4-3 contre Slovaquie… sans Hossa, sans Gaborik, sans Halak! Bien sûr, les Crosby, Iginla et compagnie n’y étaient pas pour le Canada, mais tout de même!
Cette incapacité de l’Unifolié d’obtenir de bons résultats récemment sur la scène internationale (lire ici: sur une patinoire aux dimensions olympiques) me laisse pantois. Enfin, j’en viens à m’interroger sur l’efficacité du hockey nord-américain. C’est-à -dire, un style physique, nord-sud, appuyer par un échec-avant soutenu et une bonne dose de «dump ‘n chase».

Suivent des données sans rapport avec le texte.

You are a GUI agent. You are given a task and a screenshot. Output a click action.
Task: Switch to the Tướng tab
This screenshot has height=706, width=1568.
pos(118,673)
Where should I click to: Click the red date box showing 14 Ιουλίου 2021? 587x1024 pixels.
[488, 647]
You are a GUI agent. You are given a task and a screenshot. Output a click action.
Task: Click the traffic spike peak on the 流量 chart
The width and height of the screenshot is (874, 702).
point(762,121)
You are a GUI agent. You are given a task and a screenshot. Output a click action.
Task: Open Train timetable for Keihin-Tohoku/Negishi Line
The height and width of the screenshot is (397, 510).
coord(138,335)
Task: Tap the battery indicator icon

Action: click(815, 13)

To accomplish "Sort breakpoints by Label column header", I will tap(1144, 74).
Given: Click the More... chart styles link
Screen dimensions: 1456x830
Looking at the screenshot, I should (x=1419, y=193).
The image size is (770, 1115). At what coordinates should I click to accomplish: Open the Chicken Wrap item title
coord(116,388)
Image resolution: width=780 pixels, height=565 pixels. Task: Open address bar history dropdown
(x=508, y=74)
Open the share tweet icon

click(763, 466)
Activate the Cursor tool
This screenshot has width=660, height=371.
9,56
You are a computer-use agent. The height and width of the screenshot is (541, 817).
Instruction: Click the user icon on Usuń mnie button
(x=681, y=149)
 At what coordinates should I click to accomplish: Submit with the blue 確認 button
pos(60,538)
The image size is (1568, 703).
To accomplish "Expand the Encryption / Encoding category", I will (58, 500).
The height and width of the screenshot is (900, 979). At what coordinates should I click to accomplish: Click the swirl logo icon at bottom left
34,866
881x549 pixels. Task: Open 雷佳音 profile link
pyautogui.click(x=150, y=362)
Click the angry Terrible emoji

Sur une grande patinoire, ça ne semble tout simplement pas fonctionner. La dernière victoire internationale du pays remonte à 2007, lors du Championnat du monde. Bien sûr, le triomphe canadien aux derniers Jeux olympiques d’hiver de Vancouver a été encensé, avec raison, mais le tournoi était disputé sur une patinoire de type LNH (4 mètres moins large). Bien que la formation canadienne eut gagné à Salt Lake City, il ne faut pas oublier les fiascos de Turin et Nagano.
Et pour les États-Unis, ce n’est guère mieux. Leur dernière médaille (bronze) au Mondial remonte à 2004.
Bref, j’en viens à me questionner: est-ce plus une question de joueurs (plusieurs étant blessés à la suite d’une saison exigeante dans LNH, tout comme les meilleurs éléments des autres pays) ou une question de système de jeu, de philosophie? La question est légitime à mon sens.
Hockey Canada devrait peut-être réfléchir un peu là -dessus.